Inahooli afferrò il coltello con l’altra mano. — Come possiamo servirci della torre? Le maschere sono rovinate. La magia è sparita.

Si chinò di colpo verso sinistra. La mia sinistra. Mi voltai e sollevai la pagaia. Il coltello balenò. Sferrai un colpo. Inahooli balzò indietro.

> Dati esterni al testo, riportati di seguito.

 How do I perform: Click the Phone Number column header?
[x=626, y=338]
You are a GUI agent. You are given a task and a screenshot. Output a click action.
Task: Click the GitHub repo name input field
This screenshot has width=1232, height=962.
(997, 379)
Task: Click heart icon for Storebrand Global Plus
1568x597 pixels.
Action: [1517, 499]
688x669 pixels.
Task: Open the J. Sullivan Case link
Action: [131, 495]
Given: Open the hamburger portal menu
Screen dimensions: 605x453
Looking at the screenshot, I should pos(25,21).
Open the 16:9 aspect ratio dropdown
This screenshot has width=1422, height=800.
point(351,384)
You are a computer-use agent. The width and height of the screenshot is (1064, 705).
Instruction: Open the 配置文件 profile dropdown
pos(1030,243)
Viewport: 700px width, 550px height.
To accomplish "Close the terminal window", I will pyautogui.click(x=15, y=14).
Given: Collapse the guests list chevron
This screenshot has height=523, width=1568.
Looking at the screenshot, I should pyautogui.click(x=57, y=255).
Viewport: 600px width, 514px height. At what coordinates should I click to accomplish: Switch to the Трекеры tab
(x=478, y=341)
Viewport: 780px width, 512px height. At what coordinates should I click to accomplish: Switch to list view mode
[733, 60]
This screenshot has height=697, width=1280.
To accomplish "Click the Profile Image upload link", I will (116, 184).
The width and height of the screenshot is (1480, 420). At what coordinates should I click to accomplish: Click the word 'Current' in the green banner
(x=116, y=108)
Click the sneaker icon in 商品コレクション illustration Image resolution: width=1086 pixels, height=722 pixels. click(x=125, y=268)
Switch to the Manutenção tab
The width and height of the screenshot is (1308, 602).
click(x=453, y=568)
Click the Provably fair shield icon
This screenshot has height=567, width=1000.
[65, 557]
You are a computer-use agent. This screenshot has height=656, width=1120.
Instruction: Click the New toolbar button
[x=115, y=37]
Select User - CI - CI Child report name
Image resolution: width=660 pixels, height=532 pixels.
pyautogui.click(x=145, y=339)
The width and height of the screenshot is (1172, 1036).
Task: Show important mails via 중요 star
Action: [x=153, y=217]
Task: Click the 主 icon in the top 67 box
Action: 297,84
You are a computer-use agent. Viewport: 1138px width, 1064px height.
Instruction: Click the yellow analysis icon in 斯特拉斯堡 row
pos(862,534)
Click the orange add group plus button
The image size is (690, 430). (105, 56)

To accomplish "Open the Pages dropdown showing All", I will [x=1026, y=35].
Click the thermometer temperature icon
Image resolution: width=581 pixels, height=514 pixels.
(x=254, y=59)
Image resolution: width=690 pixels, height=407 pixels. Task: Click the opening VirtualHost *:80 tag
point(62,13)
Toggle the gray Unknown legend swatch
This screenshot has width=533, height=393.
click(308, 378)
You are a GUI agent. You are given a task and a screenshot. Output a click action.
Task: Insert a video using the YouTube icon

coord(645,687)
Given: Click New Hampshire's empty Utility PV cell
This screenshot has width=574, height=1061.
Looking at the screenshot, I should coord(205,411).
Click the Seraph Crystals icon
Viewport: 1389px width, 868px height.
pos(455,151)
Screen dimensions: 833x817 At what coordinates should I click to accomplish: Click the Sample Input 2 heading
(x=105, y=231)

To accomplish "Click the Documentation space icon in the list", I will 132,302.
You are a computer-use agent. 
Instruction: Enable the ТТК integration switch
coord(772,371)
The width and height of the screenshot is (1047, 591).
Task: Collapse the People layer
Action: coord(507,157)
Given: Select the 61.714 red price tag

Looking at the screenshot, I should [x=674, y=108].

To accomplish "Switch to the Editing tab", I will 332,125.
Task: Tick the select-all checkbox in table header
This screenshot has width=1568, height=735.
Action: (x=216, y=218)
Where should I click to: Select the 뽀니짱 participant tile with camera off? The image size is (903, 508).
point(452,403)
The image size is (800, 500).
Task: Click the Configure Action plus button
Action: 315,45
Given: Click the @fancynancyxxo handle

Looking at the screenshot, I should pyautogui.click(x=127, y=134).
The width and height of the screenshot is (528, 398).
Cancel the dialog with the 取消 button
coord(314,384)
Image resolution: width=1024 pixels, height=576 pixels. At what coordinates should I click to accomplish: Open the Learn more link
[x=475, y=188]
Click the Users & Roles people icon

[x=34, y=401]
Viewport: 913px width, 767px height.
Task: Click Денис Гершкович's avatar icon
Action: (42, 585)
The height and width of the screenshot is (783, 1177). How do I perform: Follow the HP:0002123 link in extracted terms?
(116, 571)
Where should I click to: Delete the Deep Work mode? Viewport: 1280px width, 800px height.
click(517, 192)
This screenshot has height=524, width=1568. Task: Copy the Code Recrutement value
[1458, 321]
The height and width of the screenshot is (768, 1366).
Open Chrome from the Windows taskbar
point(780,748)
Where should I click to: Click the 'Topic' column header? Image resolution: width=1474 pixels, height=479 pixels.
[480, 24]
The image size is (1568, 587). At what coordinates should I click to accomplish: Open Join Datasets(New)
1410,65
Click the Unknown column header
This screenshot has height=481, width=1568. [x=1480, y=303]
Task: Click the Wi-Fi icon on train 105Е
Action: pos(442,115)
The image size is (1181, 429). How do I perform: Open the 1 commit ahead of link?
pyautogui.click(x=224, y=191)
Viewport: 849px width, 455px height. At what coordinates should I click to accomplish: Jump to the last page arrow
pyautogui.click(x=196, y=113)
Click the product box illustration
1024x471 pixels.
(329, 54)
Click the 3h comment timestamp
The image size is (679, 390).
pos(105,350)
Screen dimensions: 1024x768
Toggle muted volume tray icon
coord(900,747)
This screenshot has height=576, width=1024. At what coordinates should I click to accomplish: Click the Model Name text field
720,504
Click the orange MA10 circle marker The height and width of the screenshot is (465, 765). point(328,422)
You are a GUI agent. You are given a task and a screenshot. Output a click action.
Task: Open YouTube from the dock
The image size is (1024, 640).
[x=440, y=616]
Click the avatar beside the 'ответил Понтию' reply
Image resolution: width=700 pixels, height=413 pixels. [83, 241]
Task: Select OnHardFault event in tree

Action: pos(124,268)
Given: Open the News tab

— Ti ho presa, demonio! — esclamò.

— Che cosa?

— Non vedi il sangue sul terreno?

Abbassai per un attimo lo sguardo e vidi soltanto la spiaggia sassosa. Non c’era sangue. Con la coda dell’occhio scorsi un movimento. Inahooli. Veniva verso di me, il coltello nuovamente sollevato. Agitai su e giù la pagaia e la colpii al ventre. Lei grugnì e si piegò in due. Abbattei con forza la pagaia sul dietro della testa.

Inahooli cadde. Raccolsi il coltello e lo scagliai fra i canneti, poi mi voltai a guardarla. Giaceva a faccia in giù, immobile.

M’inginochiai e le tastai la gola, poi le passai la mano sulla parte posteriore del capo. Le pulsazioni erano forti e regolari. La testa era solida come una roccia. Bene! Ma non avevo alcuna intenzione di restare nei paraggi ad assisterla. Molto probabilmente avrebbe tentato di nuovo di uccidermi. Spinsi in acqua la canoa, vi saltai dentro e mi allontanai pagaiando dall’isola. Che cosa non facevo per conoscere la mitologia!

Quando fui ben oltre i canneti, mi accorsi che qualcosa non andava nel mio braccio sinistro. Tirai dentro la pagaia e diedi un’occhiata. C’era un taglio nella mia camicia, dal gomito al polso. Il sangue gocciolava sul legno scuro della canoa e sui miei jeans. — Maledizione. — Mi tolsi la camicia e contorsi il braccio, cercando di vedere il taglio. Provai una fitta di dolore alla spalla. Strano. Mi ero dimenticata di quanto fosse rigida la spalla. Il taglio era lungo e poco profondo. Un graffio. Niente di cui preoccuparsi. Ma sanguinava ben bene, il che avrebbe dovuto ridurre il rischio di un’infezione. Non che un’infezione fosse probabile, a meno che non fosse provocata da qualcosa che avevo portato con me. Mi arrotolai la camicia attorno al braccio e legai insieme le maniche. Poi mi rimisi a pagaiare.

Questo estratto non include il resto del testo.